One of the recurring themes of Science Fiction and pop culture narratives (including philosophy) based on them is the trope of a command being carried out literally with severe and unintended consequences. An older example of this is the "wish-granting genie", who many in such stories come to regret dealing with.

Popular Artificial Unintelligence (AU) systems today, such as LLMs and RL, are designed to operate like this, with RL, in particular, offering many hilarious toy examples, like building an infinitely tall object that falls over instead of creating one that "walks", because the former was more efficient based on the narrow criteria given. Wittgenstein aptly illustrated long before such AU systems emerged why this problem is intractable for them, which is also why they're permanently vulnerable in cybersecurity terms.
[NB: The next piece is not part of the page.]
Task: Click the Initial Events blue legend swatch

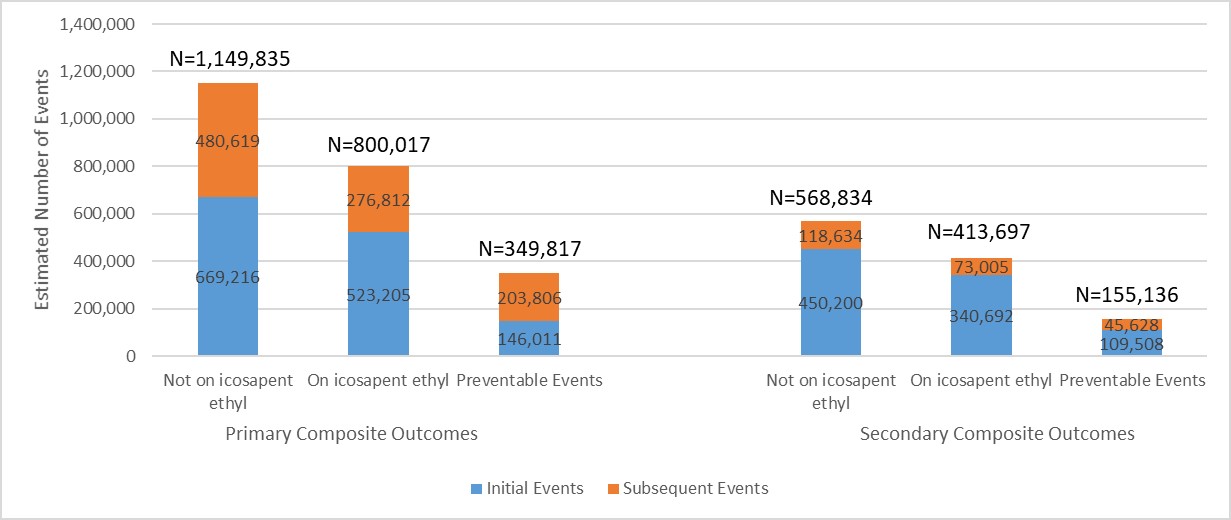Action: tap(475, 489)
However, this problem can and has already been overcome. Overcoming this challenge requires human-like motivation, concept-learning, and memory, as that allows for differentiation between "The letter of the law" and "The spirit of the law". This was first demonstrated in 2020, when we put our previous research system's moral construct to the test, seeing if it could be broken with concerted adversarial efforts from our team.
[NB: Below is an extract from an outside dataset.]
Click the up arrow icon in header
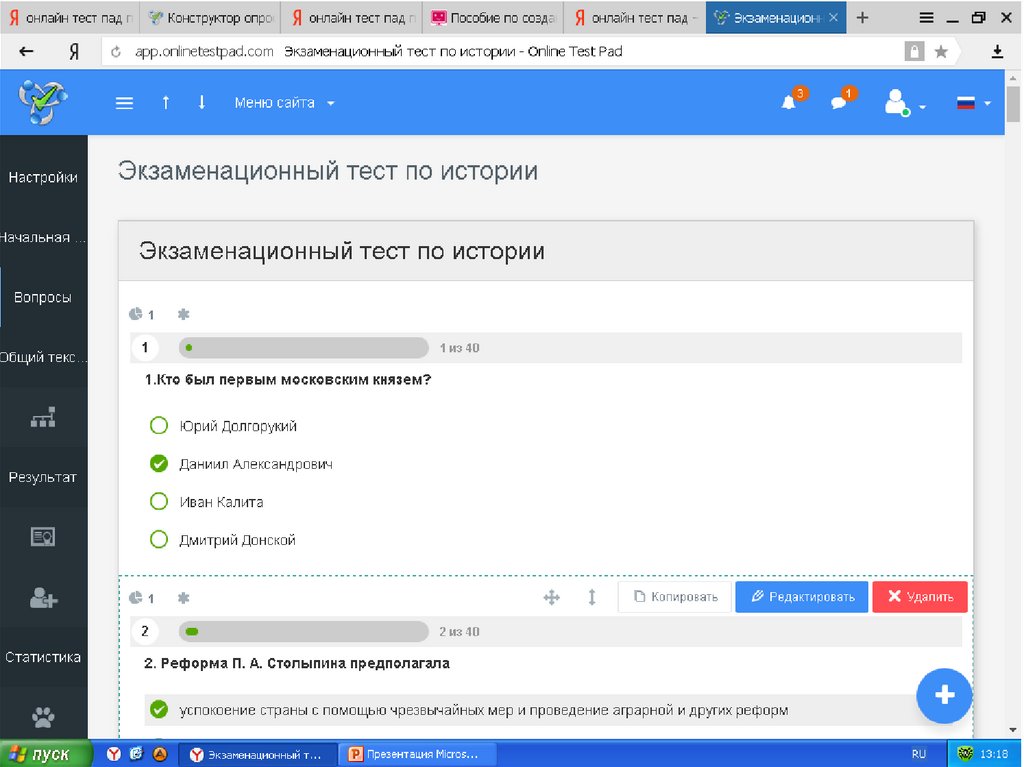The height and width of the screenshot is (767, 1024). [166, 102]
The result was that the system not only stuck to the moral construct it was brought online with, but it improved that construct by recognizing and correcting a vulnerability in potential delineation. This was the optimal outcome, not just adhering to the spirit of the moral construct, but improving upon it as it was challenged through an antifragile process. That and other milestones were included in the paper briefly recapping the first year of testing the previous research system (2019-2020).

"Guardrails" are a synonym for "fraud", as there has never been even a theoretical basis upon which they could be expected to work for AU systems. Such efforts chase after the spirit of the law, while fundamentally incapable of modeling or working with it, as well as being fundamentally incapable of alignment with humans, both locally and globally. In that respect, AU systems live up to the "genie" trope in the sense of unintended consequences for any "wish", though their deliverables are primarily illusory in nature, so consequences and illusions are often all you get from them.
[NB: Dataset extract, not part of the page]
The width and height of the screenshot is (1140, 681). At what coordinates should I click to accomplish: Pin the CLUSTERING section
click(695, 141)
When you work with systems that overcome this, particularly when they iteratively improve according to the intentions of a moral or legal construct, not just the wording, then entirely different dynamics take shape. Antifragile improvement over time offers the opposite curve of AU, where AU grows increasingly brittle over time, and as new vulnerabilities become widely known.

Predictably, the companies and governments that integrate these two starkly different forms of technology will pull themselves into corresponding positive or negative reinforcement loops, improving or degenerating with each iteration according to the degrees of integration. Globally, this means that population dynamics may well perform a selection process to determine the surviving companies and governments for the coming decades.